Text block:
***
OpenAI Claims to Clone a Voice from Just 15 Seconds of Audio

OpenAI Claims to Clone a Voice from Just 15 Seconds of Audio

OpenAI Unveils Voice Engine: A New Voice Cloning Technology

OpenAI has recently previewed a new tool called Voice Engine, which is a voice cloning technology capable of mimicking any speaker by analyzing a 15-second audio sample. The company claims that Voice Engine generates "natural-sounding speech" with "emotive and realistic voices."

This technology is an extension of OpenAI's existing text-to-speech API and has been in development since 2022. OpenAI has already utilized a version of this toolset to power the preset voices in the current text-to-speech API and the Read Aloud feature. Samples of the technology can be found on the company's official blog, showcasing voices that closely resemble the original speakers.

OpenAI envisions Voice Engine being used for reading assistance, language translation, and aiding individuals with sudden or degenerative speech conditions. The company highlighted a Brown University pilot program that successfully assisted a patient with speech impairment by creating a Voice Engine clone from audio recorded for a school project.

Despite its potential benefits, OpenAI acknowledges that bad actors could misuse this technology for deepfake purposes, which is already a concern. Due to these risks, Voice Engine is not yet ready for widespread use, as serious privacy concerns need to be addressed before a full rollout.
***
Work order 1:
In the Voice Engine article, since what year has the technology been in development?
Work order 2:
List every use that OpenAI envisions for Voice Engine, according to the Voice Engine article.
Work order 3:
Reproduce everything in the Voice Engine article from "This technology is" down to "the original speakers.".
***
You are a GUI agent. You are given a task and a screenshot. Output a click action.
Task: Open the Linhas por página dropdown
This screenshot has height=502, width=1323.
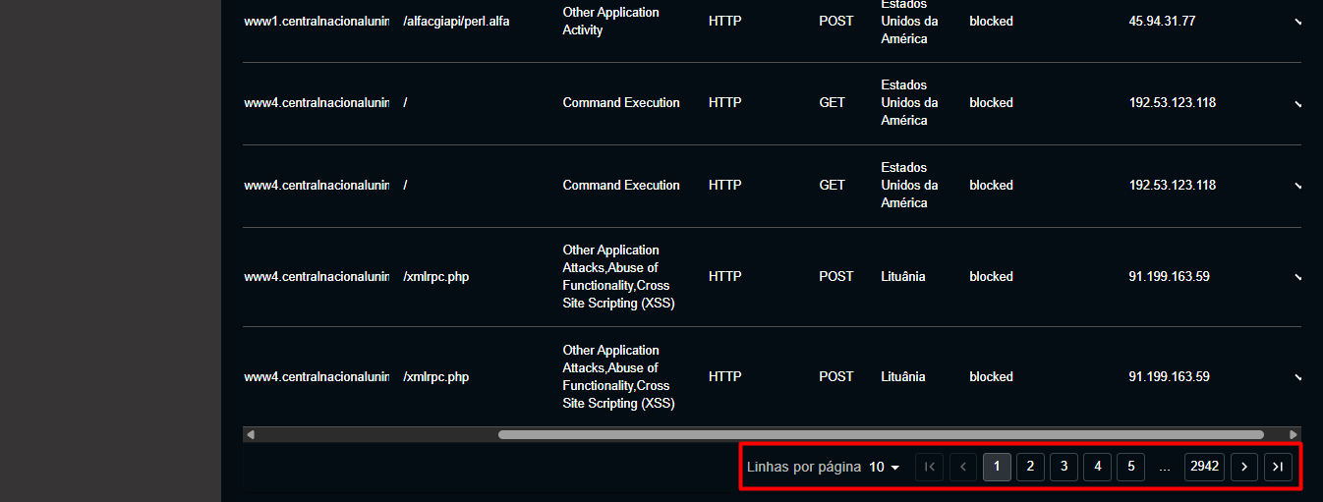click(885, 467)
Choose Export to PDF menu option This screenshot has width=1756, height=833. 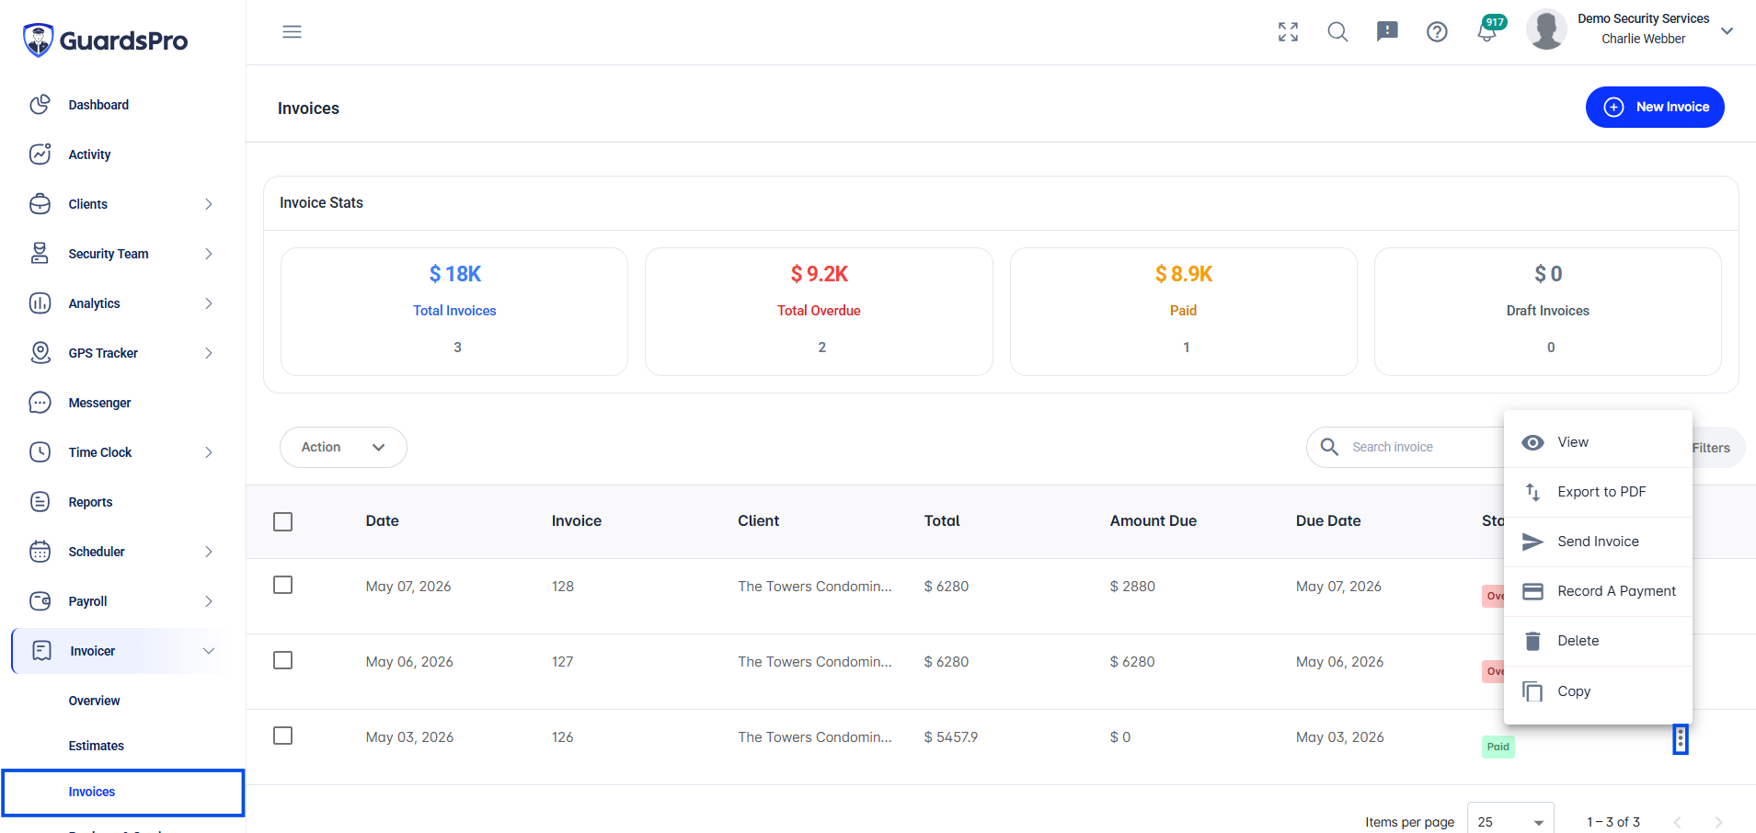click(x=1598, y=492)
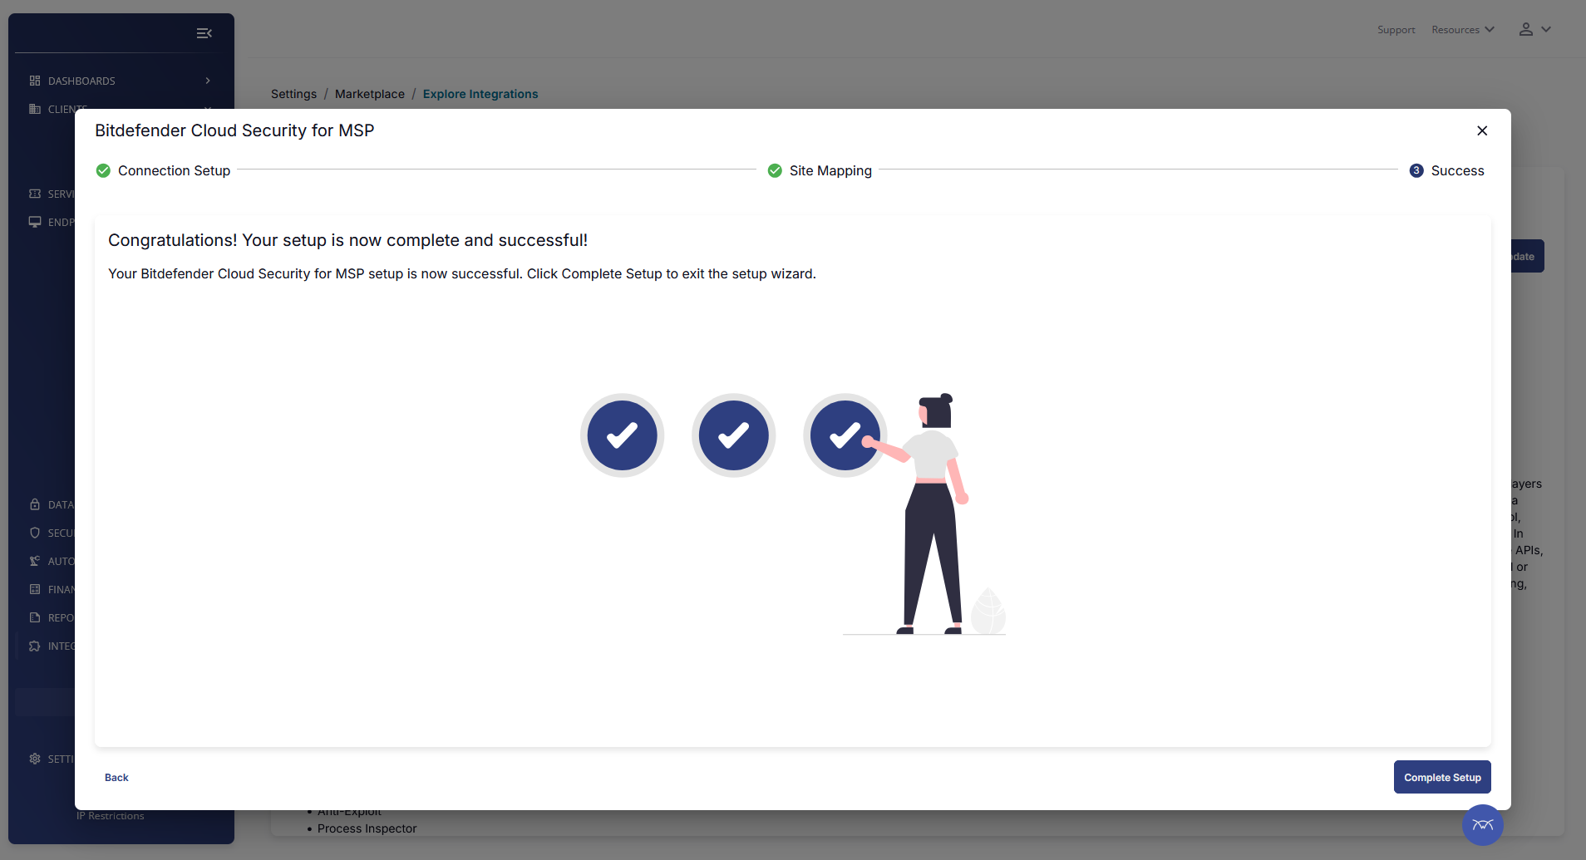1586x860 pixels.
Task: Click the Endpoints monitor icon
Action: pos(35,222)
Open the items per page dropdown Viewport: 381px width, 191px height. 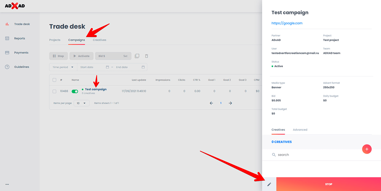click(x=82, y=103)
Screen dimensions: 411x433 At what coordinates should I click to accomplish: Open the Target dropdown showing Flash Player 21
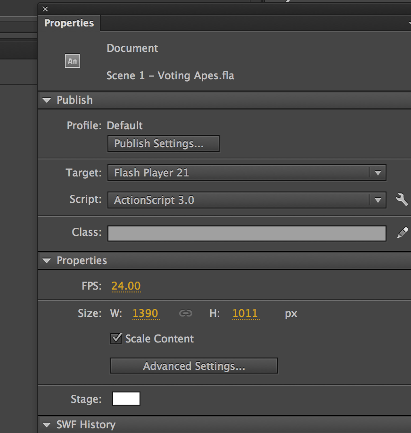tap(378, 173)
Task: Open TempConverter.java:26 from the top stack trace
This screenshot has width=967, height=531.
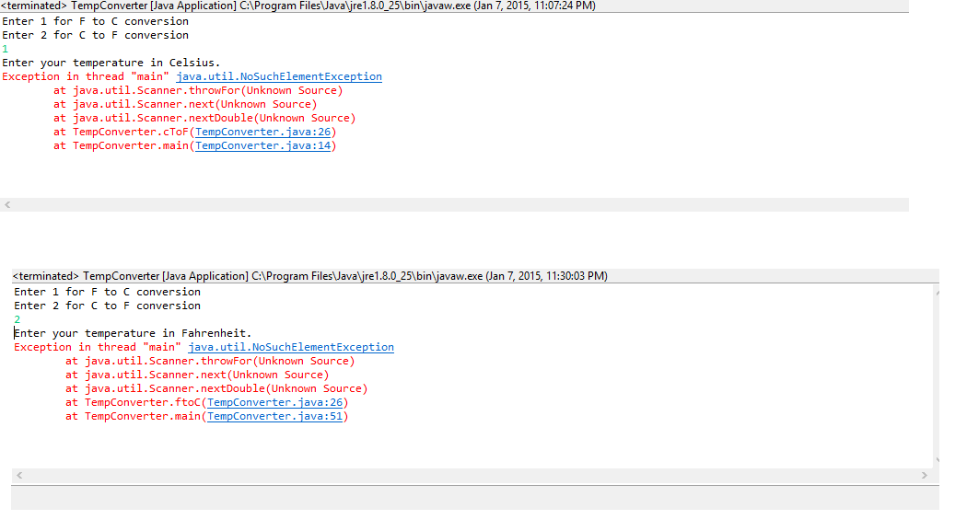Action: 263,132
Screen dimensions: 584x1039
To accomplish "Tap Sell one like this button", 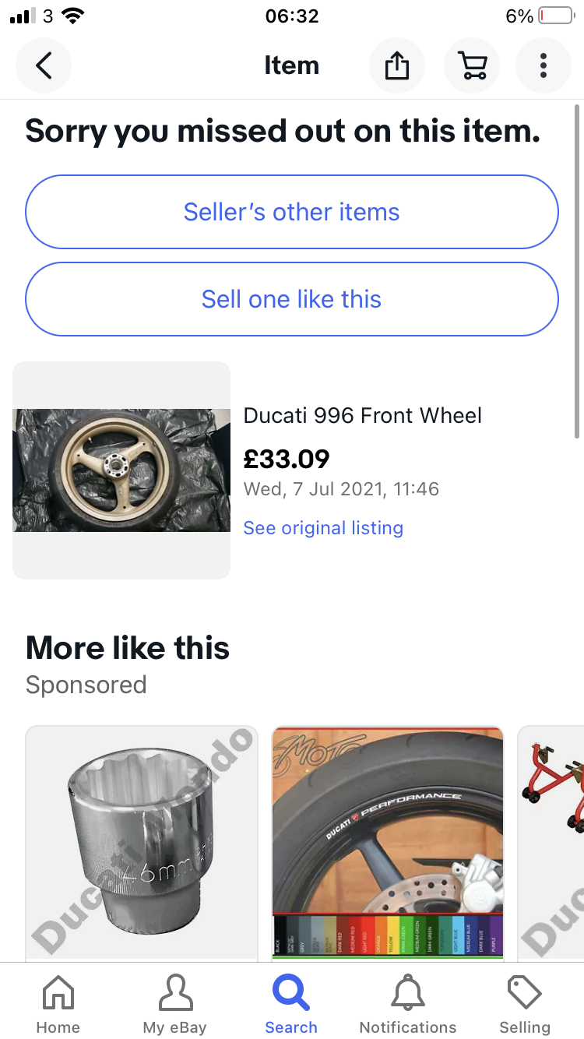I will pos(292,299).
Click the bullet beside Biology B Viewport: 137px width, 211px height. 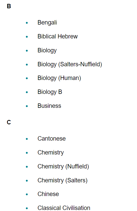click(27, 92)
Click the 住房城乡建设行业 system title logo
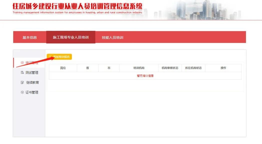 click(x=77, y=6)
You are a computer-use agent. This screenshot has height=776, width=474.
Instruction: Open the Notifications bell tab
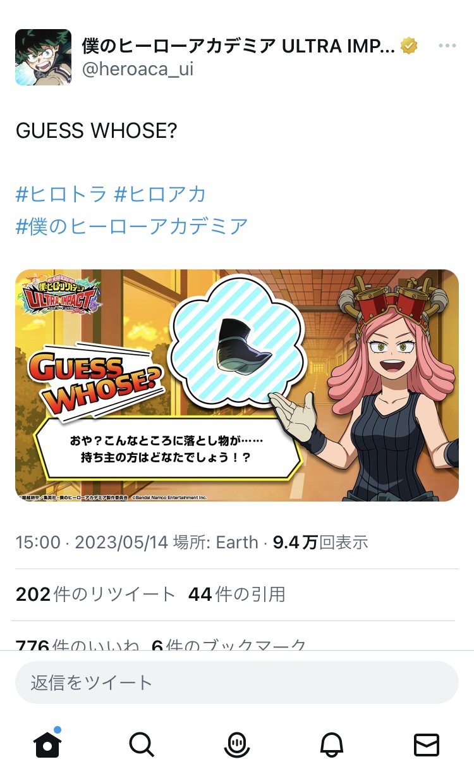(x=332, y=745)
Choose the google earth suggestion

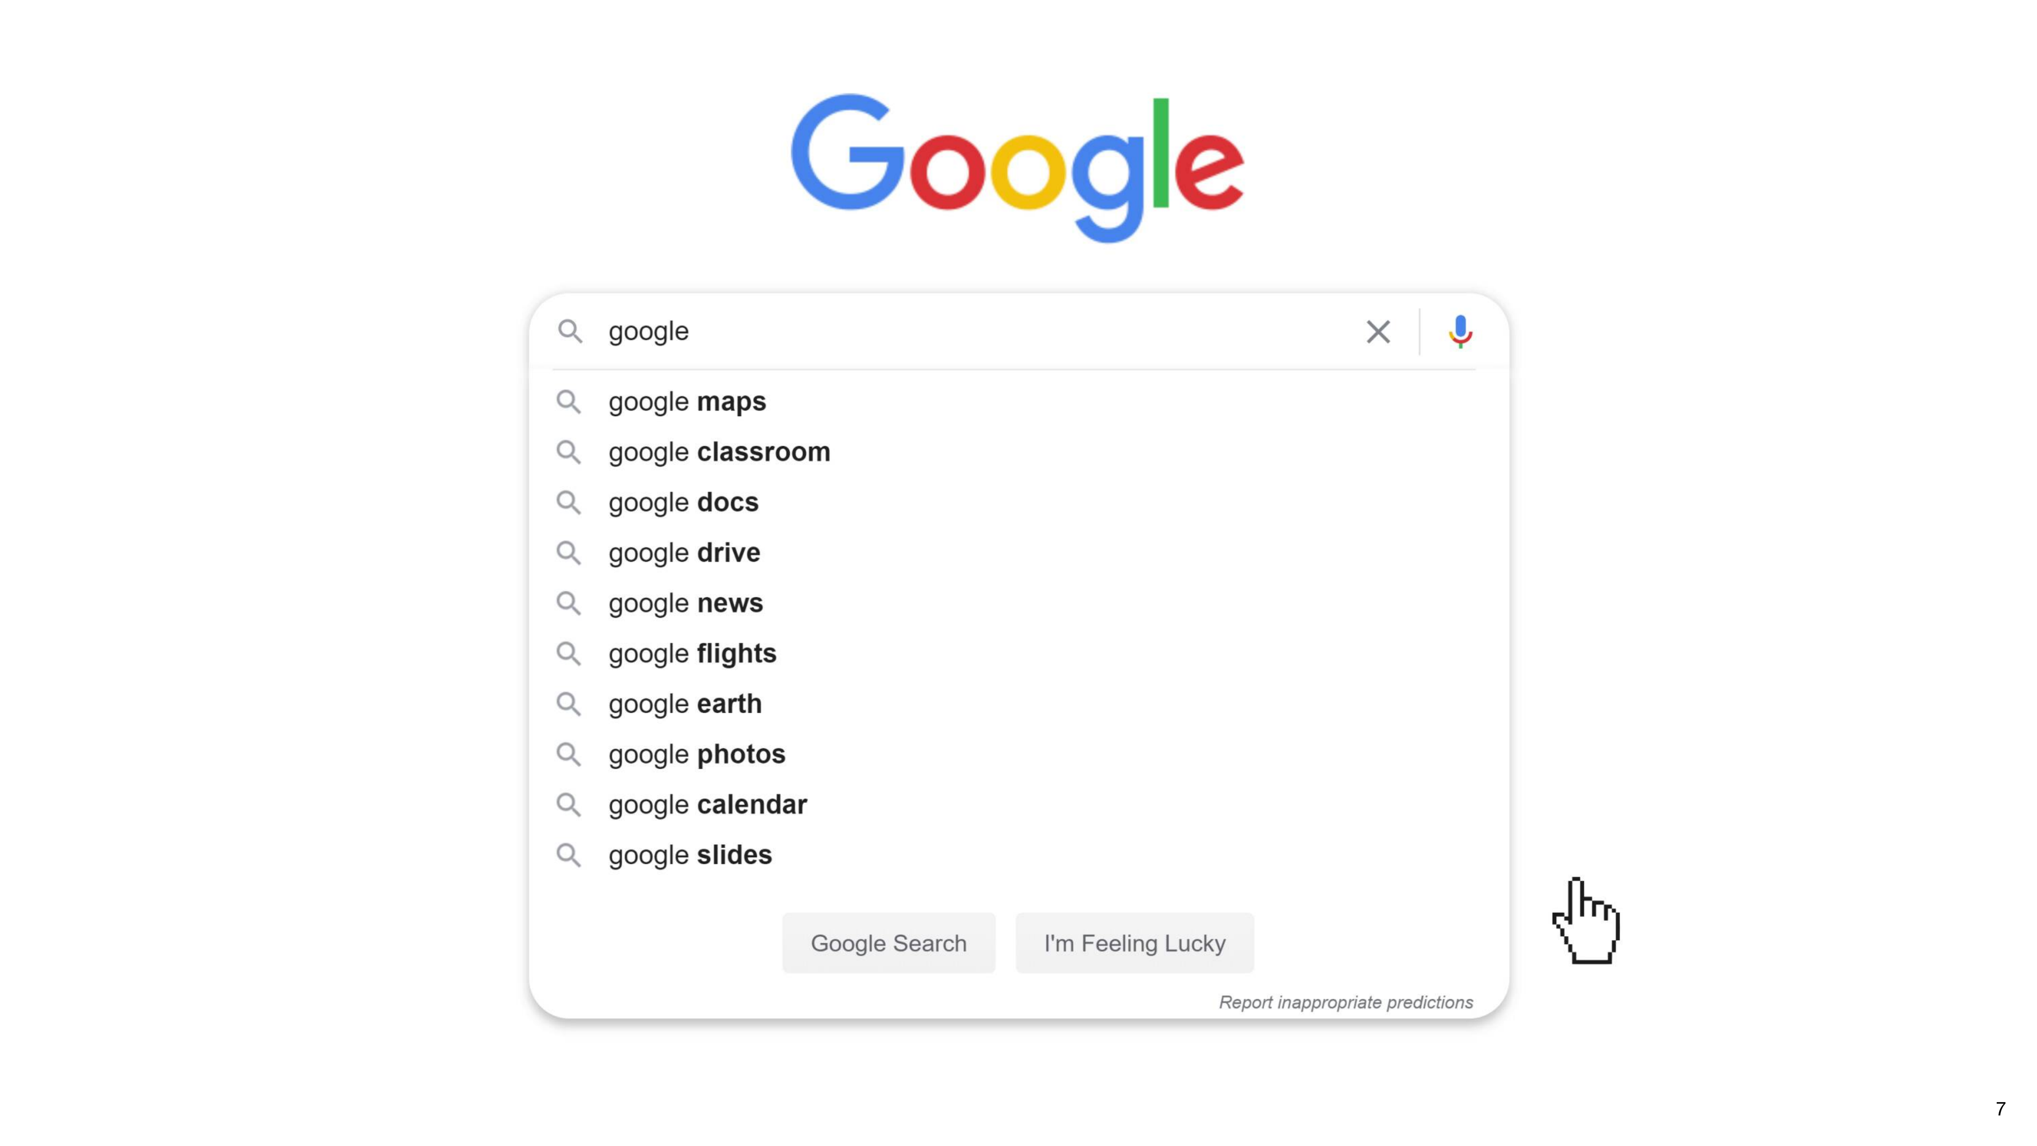click(1019, 704)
***
Your solution 1:
Since 2022.

Your solution 2:
Reading assistance, language translation, and aiding individuals with sudden or degenerative speech conditions.

Your solution 3:
This technology is an extension of OpenAI's existing text-to-speech API and has been in development since 2022. OpenAI has already utilized a version of this toolset to power the preset voices in the current text-to-speech API and the Read Aloud feature. Samples of the technology can be found on the company's official blog, showcasing voices that closely resemble the original speakers.